We love Tintemarre; a great place to get your "Gilligan" on. There's nothing there. Beautiful beach. If you're lucky, you may have pretty much the whole island to yourself, but usually, especially from late morning to mid-afternoon, it's a favorite day trip for a lot of other boat folks. If you're feeling adventurous, you can hike across the island at the narrow end, find a small beach on the other side, then hike all the way out to the highest tip of the island. Bring LOTS of water, good foot protection (not just flip flops.. there's some really tough stuff to walk on.. mind your ankles), sun screen, a GPS (or at least do a lot of advance planning so you know what you're getting into), and plan on about four hours all told to get there and back. We've done it once, and it was a great experience, but pretty grueling. Watch your kids carefully; you'll end up on a very high cliff with a gorgeous view, but there's nothing stopping you from going over if you get careless, and you won't live if you do.

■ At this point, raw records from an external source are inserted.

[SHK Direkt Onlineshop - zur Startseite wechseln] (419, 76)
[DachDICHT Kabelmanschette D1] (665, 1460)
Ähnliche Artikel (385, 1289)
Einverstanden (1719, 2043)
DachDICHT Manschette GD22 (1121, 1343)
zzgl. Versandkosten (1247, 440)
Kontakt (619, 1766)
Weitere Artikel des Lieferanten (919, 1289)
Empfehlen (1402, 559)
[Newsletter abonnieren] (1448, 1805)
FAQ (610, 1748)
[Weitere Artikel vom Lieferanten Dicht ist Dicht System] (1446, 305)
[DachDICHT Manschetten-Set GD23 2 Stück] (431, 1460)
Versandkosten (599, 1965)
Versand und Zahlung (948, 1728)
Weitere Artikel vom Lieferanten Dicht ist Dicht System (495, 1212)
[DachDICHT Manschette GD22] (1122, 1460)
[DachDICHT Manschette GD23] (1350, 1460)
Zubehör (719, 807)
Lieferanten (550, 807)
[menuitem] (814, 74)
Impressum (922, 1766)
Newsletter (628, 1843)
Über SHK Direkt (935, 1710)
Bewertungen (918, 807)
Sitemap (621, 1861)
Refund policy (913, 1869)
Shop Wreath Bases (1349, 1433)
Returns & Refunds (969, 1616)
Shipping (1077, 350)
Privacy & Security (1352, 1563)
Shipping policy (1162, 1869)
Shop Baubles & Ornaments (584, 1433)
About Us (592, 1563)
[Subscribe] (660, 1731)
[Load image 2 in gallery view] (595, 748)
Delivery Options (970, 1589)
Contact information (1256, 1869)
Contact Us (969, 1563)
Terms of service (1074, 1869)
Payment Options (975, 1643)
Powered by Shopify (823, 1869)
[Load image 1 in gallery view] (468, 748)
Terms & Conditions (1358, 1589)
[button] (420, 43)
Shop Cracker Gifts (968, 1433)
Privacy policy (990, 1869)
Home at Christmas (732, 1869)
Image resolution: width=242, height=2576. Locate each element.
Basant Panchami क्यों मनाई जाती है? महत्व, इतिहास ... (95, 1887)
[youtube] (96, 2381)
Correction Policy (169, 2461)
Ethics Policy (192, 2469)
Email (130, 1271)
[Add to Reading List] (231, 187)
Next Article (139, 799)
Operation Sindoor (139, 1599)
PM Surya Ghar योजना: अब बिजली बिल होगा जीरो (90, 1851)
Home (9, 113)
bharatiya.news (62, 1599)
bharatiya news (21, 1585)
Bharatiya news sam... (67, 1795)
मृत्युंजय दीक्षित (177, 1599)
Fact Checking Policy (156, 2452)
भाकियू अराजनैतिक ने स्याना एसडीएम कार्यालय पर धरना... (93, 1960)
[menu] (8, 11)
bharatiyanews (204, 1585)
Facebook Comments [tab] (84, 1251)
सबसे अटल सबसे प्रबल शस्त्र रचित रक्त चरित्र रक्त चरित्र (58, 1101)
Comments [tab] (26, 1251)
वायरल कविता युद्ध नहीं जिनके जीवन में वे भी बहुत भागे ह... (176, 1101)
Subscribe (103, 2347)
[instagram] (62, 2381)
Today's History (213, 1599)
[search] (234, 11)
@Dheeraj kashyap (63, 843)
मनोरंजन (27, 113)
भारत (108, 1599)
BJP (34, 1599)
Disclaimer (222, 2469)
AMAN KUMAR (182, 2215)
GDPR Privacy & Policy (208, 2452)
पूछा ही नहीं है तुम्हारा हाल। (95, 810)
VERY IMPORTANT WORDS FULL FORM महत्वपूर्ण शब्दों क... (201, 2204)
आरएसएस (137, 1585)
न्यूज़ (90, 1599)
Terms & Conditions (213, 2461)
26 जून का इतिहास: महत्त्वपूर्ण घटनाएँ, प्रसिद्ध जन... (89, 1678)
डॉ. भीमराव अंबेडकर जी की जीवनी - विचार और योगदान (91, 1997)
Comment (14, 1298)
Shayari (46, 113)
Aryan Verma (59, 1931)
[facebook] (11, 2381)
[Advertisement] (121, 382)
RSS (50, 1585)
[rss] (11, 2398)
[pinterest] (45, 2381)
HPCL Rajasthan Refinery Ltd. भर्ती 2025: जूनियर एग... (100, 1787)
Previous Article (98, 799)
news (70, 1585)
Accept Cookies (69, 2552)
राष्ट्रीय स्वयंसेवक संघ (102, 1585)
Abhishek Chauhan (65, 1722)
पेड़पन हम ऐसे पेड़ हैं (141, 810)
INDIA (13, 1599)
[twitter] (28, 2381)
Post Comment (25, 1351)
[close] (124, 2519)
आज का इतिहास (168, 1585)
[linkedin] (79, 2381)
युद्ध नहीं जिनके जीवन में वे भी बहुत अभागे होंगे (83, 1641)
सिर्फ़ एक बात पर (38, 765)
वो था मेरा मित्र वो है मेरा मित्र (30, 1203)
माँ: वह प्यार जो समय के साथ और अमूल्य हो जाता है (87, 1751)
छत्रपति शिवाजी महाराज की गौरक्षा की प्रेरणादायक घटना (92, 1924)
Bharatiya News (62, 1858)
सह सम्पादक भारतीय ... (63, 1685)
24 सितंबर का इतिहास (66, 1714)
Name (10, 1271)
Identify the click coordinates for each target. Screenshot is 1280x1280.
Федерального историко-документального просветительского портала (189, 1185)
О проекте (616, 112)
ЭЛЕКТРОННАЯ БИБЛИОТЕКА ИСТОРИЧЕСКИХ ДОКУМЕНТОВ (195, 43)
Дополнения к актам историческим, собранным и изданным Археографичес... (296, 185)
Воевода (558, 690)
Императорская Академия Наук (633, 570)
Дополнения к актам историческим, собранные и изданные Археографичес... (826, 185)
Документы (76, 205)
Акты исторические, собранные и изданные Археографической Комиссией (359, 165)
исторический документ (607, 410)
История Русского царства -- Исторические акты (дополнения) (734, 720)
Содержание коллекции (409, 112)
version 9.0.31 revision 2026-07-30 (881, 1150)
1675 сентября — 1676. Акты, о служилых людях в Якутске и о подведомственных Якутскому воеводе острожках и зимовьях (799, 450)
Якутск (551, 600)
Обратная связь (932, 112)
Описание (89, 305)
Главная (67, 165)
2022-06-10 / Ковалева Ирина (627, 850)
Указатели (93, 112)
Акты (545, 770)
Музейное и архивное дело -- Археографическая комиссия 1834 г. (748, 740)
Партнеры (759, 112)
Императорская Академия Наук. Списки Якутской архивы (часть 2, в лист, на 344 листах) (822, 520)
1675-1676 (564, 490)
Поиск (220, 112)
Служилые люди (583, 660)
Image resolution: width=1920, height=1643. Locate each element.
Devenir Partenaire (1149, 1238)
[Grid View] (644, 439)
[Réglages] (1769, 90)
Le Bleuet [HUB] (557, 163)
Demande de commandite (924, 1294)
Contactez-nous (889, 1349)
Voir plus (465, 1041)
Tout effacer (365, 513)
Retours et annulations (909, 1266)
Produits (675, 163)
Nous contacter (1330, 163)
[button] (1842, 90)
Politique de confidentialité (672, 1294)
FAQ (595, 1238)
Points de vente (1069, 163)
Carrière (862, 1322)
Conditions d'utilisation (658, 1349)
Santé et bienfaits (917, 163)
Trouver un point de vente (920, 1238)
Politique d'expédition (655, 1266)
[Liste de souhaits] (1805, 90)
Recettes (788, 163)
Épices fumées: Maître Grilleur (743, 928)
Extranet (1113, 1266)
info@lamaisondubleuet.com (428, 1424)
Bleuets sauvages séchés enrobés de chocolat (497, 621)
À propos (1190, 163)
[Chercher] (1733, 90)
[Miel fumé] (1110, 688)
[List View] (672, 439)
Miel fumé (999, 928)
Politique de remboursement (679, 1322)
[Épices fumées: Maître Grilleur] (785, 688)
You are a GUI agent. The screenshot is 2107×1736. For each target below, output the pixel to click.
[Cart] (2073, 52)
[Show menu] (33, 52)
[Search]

Our third favorite beach on St. Martin is Baie Rouge. Again, it's a taxi ride or car rental from Grand Case (or Marigot, the biggest port on the French side), but it's really nice. Reddish sand, a small beach bar where you can also get some ribs cooked to order, and a nice place to snorkel to the right of the beach as you're facing the ocean.

I could tell you where our first and second favorite beaches are, but then I'd have to kill ya...  One of'em used to be deserted all the time, but the secret got out a few years ago and now it's not what it used to be.

Personally, I think St. Martin gets a bad rap from a lot of folks. Yes, there's some spots that aren't the prettiest, and yes, there's evidence of poverty, and yes, there's crime (primarily, folks stealing stuff out of rental cars, EVEN THOUGH YOU'RE TOLD IMMEDIATELY AND CONSTANTLY NOT TO LEAVE ANYTHING IN YOUR CAR... duh). It's a place on earth.. it's not some let's pretend Nirvana or paradise. Overall, the place is gorgeous, the people are friendly, there's lots to do, and it's got the biggest variety of beaches of all types in 34 square miles you'll find anyplace on earth. You can find proverty, crime, and imperfectly maintained neighborhoods anywhere in any country.. to discount all that St. Martin has to offer because of that seems hypocritical. In 13 years, we've had 40 dollars in cash and 40 dollars in traveler's checks stolen out of our car once (our first trip.. we didn't believe the warnings), but they didn't take our credit cards. That's it.. our only bad experience. I could write, non-stop for a month, about all of our wonderful experiences with the natural beauty of the island and the friendliness, helpfulness, and kindess of the people we've met and stayed with during our trips.

Sooo... there's that. I'm not, by any means, an expert on the island; just an addicted tourist who speaks just enough French to stay out of trouble. We'll be back this February.. can't wait.

All my best,

Barry


----------